** What to produce **
Every line below that has the word "dropdown" counts once; report how many lines that makes, with no other words.

※

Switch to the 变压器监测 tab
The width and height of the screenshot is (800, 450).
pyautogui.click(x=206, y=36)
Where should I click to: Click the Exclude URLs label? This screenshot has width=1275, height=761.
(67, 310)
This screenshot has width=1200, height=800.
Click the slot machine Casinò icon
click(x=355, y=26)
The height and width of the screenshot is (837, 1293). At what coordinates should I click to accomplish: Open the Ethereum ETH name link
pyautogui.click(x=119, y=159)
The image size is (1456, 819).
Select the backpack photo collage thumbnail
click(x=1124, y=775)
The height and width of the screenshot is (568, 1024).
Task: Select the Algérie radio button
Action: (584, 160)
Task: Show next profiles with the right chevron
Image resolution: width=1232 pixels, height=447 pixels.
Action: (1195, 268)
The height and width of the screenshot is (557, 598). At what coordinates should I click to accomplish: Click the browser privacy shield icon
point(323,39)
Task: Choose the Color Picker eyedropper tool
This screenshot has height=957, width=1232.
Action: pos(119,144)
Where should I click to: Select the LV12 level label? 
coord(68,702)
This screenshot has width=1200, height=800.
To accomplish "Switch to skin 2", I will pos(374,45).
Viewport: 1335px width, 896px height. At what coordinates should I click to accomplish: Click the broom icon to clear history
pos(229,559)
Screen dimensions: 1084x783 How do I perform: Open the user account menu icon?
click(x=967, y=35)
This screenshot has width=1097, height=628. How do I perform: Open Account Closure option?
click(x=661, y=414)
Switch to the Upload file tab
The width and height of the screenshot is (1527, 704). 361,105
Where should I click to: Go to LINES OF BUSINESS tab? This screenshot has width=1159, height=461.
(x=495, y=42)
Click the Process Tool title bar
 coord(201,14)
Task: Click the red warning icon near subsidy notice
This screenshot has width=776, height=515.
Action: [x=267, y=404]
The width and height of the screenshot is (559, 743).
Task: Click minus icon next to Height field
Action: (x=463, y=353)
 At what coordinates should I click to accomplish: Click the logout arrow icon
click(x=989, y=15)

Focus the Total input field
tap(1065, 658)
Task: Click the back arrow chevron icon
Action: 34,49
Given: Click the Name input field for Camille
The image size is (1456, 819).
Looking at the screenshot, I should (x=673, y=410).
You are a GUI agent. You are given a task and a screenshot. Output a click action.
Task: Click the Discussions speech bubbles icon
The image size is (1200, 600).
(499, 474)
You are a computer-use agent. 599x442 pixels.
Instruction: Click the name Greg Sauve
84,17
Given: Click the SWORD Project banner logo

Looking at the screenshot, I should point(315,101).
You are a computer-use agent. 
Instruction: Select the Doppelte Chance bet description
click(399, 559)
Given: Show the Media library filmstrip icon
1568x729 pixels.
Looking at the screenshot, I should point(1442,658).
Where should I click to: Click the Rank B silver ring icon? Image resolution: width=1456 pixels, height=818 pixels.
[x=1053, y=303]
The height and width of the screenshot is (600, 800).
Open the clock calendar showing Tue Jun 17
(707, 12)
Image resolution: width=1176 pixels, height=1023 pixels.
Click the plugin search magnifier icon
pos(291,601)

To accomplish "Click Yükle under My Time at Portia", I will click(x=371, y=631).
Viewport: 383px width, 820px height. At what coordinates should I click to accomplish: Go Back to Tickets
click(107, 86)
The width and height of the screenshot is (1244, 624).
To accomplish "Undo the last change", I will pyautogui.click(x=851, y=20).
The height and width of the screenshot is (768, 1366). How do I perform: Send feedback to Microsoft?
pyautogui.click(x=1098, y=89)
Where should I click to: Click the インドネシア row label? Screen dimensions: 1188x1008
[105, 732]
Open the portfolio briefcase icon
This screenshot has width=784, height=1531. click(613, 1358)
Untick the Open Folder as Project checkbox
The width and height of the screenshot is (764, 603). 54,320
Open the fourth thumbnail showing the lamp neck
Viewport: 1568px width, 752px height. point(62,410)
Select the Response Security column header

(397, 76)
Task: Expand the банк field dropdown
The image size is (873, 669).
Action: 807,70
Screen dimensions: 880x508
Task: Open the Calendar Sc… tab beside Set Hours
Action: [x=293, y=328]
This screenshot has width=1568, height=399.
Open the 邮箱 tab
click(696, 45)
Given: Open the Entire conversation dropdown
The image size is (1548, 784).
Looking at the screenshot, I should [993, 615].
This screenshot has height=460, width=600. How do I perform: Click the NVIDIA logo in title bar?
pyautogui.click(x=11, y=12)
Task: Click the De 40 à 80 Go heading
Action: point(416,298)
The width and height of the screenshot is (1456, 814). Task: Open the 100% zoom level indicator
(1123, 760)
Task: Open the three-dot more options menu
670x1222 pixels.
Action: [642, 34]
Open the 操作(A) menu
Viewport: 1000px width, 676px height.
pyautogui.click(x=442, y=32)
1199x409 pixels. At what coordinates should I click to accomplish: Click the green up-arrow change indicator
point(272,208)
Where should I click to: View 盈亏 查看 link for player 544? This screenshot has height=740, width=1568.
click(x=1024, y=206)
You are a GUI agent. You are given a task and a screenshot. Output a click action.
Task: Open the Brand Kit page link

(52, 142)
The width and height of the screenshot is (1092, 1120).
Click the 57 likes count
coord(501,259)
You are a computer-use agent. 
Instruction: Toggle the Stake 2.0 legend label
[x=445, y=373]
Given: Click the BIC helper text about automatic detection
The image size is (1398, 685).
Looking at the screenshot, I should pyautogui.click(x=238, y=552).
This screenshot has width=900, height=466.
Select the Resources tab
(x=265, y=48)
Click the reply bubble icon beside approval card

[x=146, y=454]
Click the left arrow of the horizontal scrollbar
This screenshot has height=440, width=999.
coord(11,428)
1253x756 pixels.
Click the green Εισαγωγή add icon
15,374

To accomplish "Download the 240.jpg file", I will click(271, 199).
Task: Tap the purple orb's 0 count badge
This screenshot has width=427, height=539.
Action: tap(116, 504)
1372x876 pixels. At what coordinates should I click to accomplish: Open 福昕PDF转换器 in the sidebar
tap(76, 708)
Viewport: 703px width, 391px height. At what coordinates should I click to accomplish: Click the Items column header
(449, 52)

※

** Solution to the problem **
2